#### ASSIGNMENT:
With the pictures left out, retype exactly the lines below starting at the line that contains "Viewport: 595px width, 533px height." and ending at the line that contains "Select the students table row".

(Stored entries)
########################################

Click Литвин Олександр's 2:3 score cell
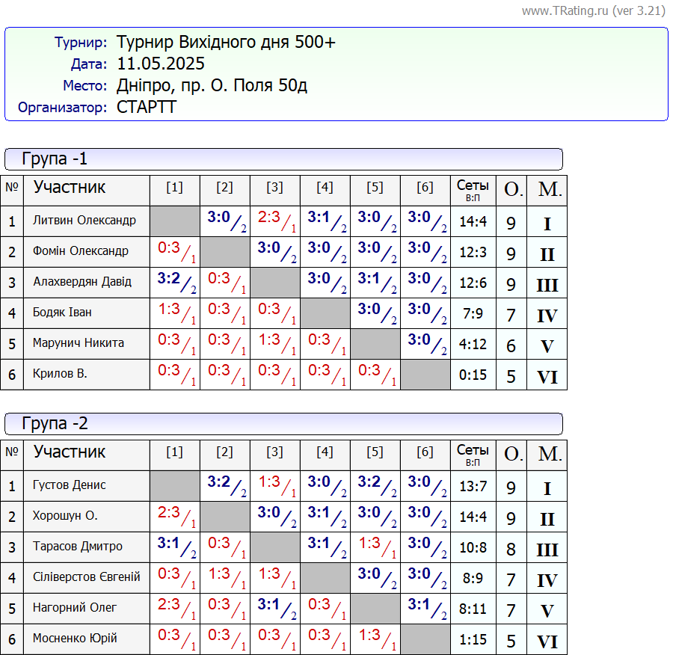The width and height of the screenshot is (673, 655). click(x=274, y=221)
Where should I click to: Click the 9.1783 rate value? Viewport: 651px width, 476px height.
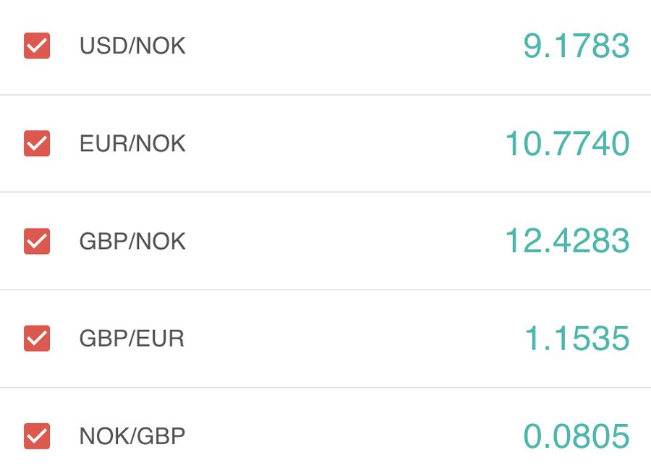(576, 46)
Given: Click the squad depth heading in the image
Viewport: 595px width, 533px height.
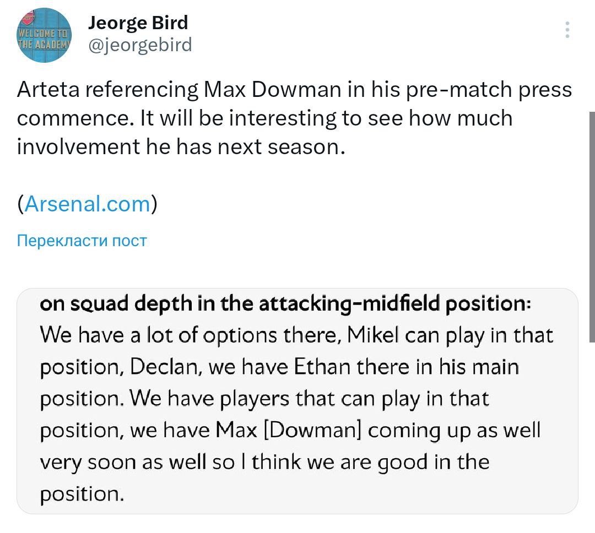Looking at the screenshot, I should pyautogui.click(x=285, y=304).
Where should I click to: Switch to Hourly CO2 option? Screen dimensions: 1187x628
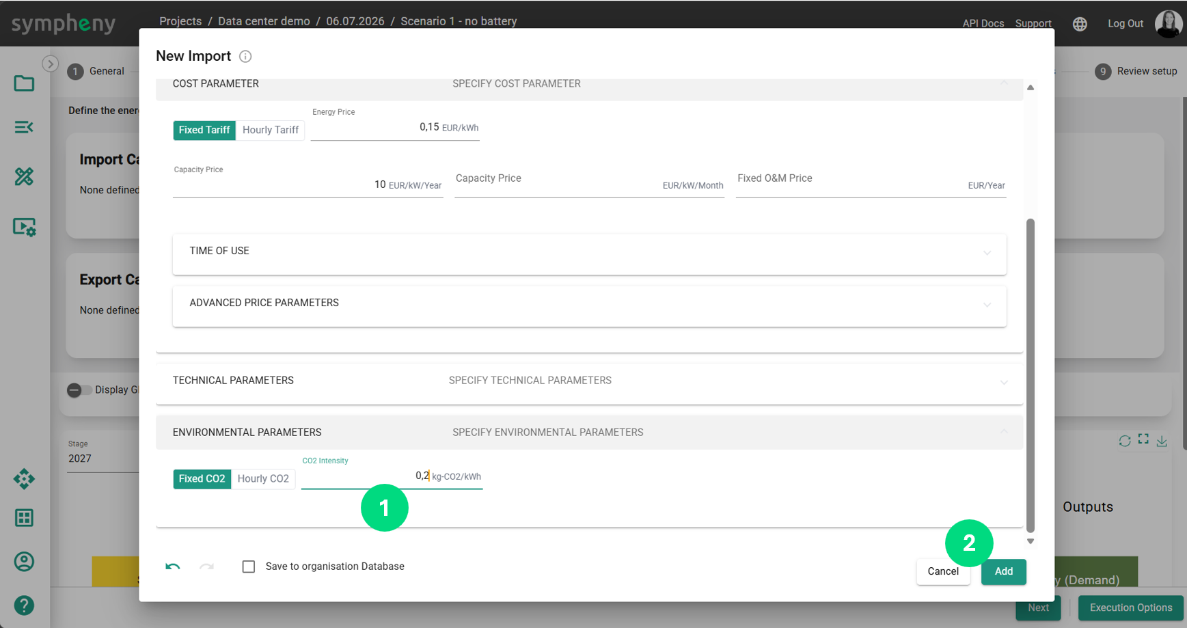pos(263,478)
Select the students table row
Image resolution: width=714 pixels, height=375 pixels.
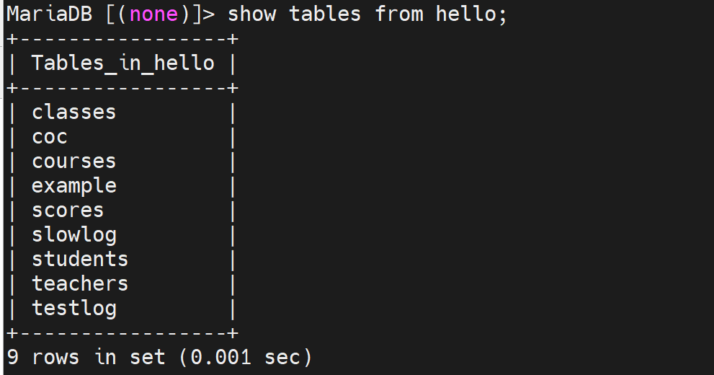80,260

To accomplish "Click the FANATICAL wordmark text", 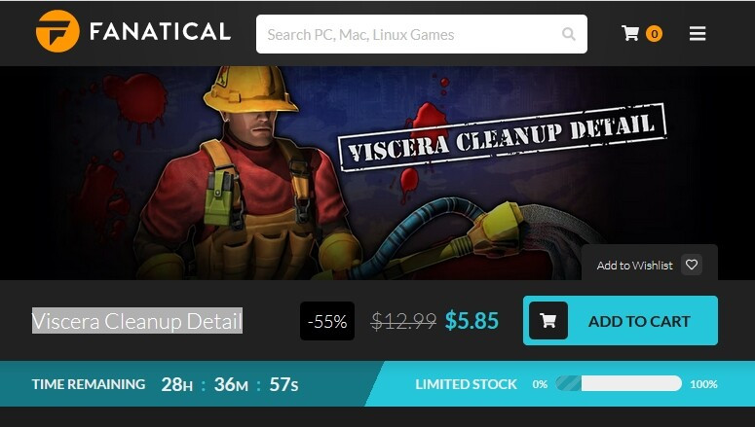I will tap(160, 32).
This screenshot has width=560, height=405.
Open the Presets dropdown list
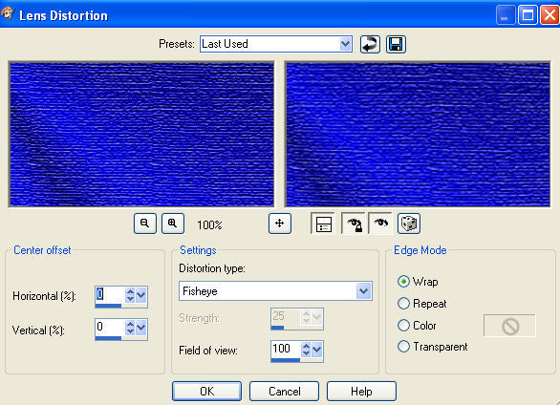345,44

########################################

#### FINISHED TASK:
Viewport: 595px width, 533px height.
Looking at the screenshot, I should pyautogui.click(x=285, y=304).
Where should I click to: Switch to Hourly CO2 option? Screen dimensions: 1187x628
pos(263,478)
Select the students table row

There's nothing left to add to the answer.